[Opening AVAILABLE DATA section]
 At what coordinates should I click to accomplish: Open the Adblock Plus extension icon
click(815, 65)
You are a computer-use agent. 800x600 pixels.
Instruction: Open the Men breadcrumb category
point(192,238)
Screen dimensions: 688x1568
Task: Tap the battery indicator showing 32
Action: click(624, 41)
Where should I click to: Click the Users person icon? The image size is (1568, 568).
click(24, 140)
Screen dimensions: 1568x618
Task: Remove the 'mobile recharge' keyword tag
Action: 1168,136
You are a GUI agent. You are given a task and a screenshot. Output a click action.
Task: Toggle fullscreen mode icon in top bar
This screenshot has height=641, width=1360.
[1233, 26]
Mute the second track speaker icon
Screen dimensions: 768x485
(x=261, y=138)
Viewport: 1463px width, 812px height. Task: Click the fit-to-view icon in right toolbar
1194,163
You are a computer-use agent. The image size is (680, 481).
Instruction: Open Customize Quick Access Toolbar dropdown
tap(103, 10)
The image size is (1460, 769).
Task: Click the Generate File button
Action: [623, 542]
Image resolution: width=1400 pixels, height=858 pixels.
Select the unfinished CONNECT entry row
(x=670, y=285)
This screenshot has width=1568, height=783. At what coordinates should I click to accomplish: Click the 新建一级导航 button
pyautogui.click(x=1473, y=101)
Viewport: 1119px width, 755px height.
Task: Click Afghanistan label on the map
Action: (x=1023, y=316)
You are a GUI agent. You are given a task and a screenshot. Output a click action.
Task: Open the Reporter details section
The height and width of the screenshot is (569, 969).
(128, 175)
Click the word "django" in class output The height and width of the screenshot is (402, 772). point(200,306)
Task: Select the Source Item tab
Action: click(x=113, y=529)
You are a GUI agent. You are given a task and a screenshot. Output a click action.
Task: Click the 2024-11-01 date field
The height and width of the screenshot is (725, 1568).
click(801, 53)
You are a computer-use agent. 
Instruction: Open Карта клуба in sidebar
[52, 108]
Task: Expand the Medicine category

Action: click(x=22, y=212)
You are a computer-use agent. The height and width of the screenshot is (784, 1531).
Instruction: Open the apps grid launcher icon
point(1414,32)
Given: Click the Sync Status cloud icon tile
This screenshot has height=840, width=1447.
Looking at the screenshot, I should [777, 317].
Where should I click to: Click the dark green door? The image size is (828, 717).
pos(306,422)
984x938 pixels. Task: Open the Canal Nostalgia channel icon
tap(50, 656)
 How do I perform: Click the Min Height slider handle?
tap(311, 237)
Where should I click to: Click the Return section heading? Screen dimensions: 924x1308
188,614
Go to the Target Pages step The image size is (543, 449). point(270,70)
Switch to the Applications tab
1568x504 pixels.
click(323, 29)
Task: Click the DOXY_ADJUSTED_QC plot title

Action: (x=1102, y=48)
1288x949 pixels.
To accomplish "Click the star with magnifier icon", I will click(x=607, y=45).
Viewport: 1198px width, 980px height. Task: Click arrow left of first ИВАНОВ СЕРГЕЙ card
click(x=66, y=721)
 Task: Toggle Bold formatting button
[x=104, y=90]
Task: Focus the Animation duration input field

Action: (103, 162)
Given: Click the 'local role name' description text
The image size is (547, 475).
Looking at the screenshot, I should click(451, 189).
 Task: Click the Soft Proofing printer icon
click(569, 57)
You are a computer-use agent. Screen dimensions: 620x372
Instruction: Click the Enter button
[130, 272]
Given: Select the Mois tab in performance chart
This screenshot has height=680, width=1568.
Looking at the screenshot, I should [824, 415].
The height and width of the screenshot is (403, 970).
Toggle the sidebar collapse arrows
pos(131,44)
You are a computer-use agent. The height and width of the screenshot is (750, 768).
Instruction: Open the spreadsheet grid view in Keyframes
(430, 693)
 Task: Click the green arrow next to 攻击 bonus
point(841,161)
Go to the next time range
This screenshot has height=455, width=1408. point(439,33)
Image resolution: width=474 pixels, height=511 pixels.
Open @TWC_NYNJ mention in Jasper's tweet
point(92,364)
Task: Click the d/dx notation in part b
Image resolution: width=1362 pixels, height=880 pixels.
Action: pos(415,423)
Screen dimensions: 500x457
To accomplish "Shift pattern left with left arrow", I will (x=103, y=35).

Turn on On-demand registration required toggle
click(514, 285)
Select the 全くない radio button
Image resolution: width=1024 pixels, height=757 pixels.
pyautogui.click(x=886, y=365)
[Closing AVAILABLE DATA section]
--- DIRECTIONS ---
The answer must be an exact reproduction of all the records.

--- RESULT BELOW ---
 At what coordinates should I click to accomplish: Open the Adblock Plus extension icon
click(815, 65)
You are a computer-use agent. 800x600 pixels.
Instruction: Open the Men breadcrumb category
point(192,238)
Screen dimensions: 688x1568
Task: Tap the battery indicator showing 32
Action: click(624, 41)
Where should I click to: Click the Users person icon? The image size is (1568, 568).
click(24, 140)
Screen dimensions: 1568x618
Task: Remove the 'mobile recharge' keyword tag
Action: 1168,136
You are a GUI agent. You are given a task and a screenshot. Output a click action.
Task: Toggle fullscreen mode icon in top bar
This screenshot has height=641, width=1360.
[1233, 26]
Mute the second track speaker icon
Screen dimensions: 768x485
(x=261, y=138)
Viewport: 1463px width, 812px height. Task: Click the fit-to-view icon in right toolbar
1194,163
You are a computer-use agent. The image size is (680, 481).
Instruction: Open Customize Quick Access Toolbar dropdown
tap(103, 10)
The image size is (1460, 769).
Task: Click the Generate File button
Action: [623, 542]
Image resolution: width=1400 pixels, height=858 pixels.
Select the unfinished CONNECT entry row
(x=670, y=285)
This screenshot has width=1568, height=783. At what coordinates should I click to accomplish: Click the 新建一级导航 button
pyautogui.click(x=1473, y=101)
Viewport: 1119px width, 755px height.
Task: Click Afghanistan label on the map
Action: (x=1023, y=316)
You are a GUI agent. You are given a task and a screenshot. Output a click action.
Task: Open the Reporter details section
The height and width of the screenshot is (569, 969).
(128, 175)
Click the word "django" in class output The height and width of the screenshot is (402, 772). point(200,306)
Task: Select the Source Item tab
Action: click(x=113, y=529)
You are a GUI agent. You are given a task and a screenshot. Output a click action.
Task: Click the 2024-11-01 date field
The height and width of the screenshot is (725, 1568).
click(801, 53)
You are a computer-use agent. 
Instruction: Open Карта клуба in sidebar
[52, 108]
Task: Expand the Medicine category

Action: click(x=22, y=212)
You are a computer-use agent. The height and width of the screenshot is (784, 1531).
Instruction: Open the apps grid launcher icon
point(1414,32)
Given: Click the Sync Status cloud icon tile
This screenshot has height=840, width=1447.
Looking at the screenshot, I should [777, 317].
Where should I click to: Click the dark green door? The image size is (828, 717).
pos(306,422)
984x938 pixels. Task: Open the Canal Nostalgia channel icon
tap(50, 656)
 How do I perform: Click the Min Height slider handle?
tap(311, 237)
Where should I click to: Click the Return section heading? Screen dimensions: 924x1308
188,614
Go to the Target Pages step The image size is (543, 449). point(270,70)
Switch to the Applications tab
1568x504 pixels.
click(323, 29)
Task: Click the DOXY_ADJUSTED_QC plot title

Action: (x=1102, y=48)
1288x949 pixels.
To accomplish "Click the star with magnifier icon", I will click(x=607, y=45).
Viewport: 1198px width, 980px height. Task: Click arrow left of first ИВАНОВ СЕРГЕЙ card
click(x=66, y=721)
 Task: Toggle Bold formatting button
[x=104, y=90]
Task: Focus the Animation duration input field

Action: (103, 162)
Given: Click the 'local role name' description text
The image size is (547, 475).
Looking at the screenshot, I should click(451, 189).
 Task: Click the Soft Proofing printer icon
click(569, 57)
You are a computer-use agent. Screen dimensions: 620x372
Instruction: Click the Enter button
[130, 272]
Given: Select the Mois tab in performance chart
This screenshot has height=680, width=1568.
Looking at the screenshot, I should [824, 415].
The height and width of the screenshot is (403, 970).
Toggle the sidebar collapse arrows
pos(131,44)
You are a computer-use agent. The height and width of the screenshot is (750, 768).
Instruction: Open the spreadsheet grid view in Keyframes
(430, 693)
 Task: Click the green arrow next to 攻击 bonus
point(841,161)
Go to the next time range
This screenshot has height=455, width=1408. point(439,33)
Image resolution: width=474 pixels, height=511 pixels.
Open @TWC_NYNJ mention in Jasper's tweet
point(92,364)
Task: Click the d/dx notation in part b
Image resolution: width=1362 pixels, height=880 pixels.
Action: pos(415,423)
Screen dimensions: 500x457
To accomplish "Shift pattern left with left arrow", I will (x=103, y=35).

Turn on On-demand registration required toggle
click(514, 285)
Select the 全くない radio button
Image resolution: width=1024 pixels, height=757 pixels.
pyautogui.click(x=886, y=365)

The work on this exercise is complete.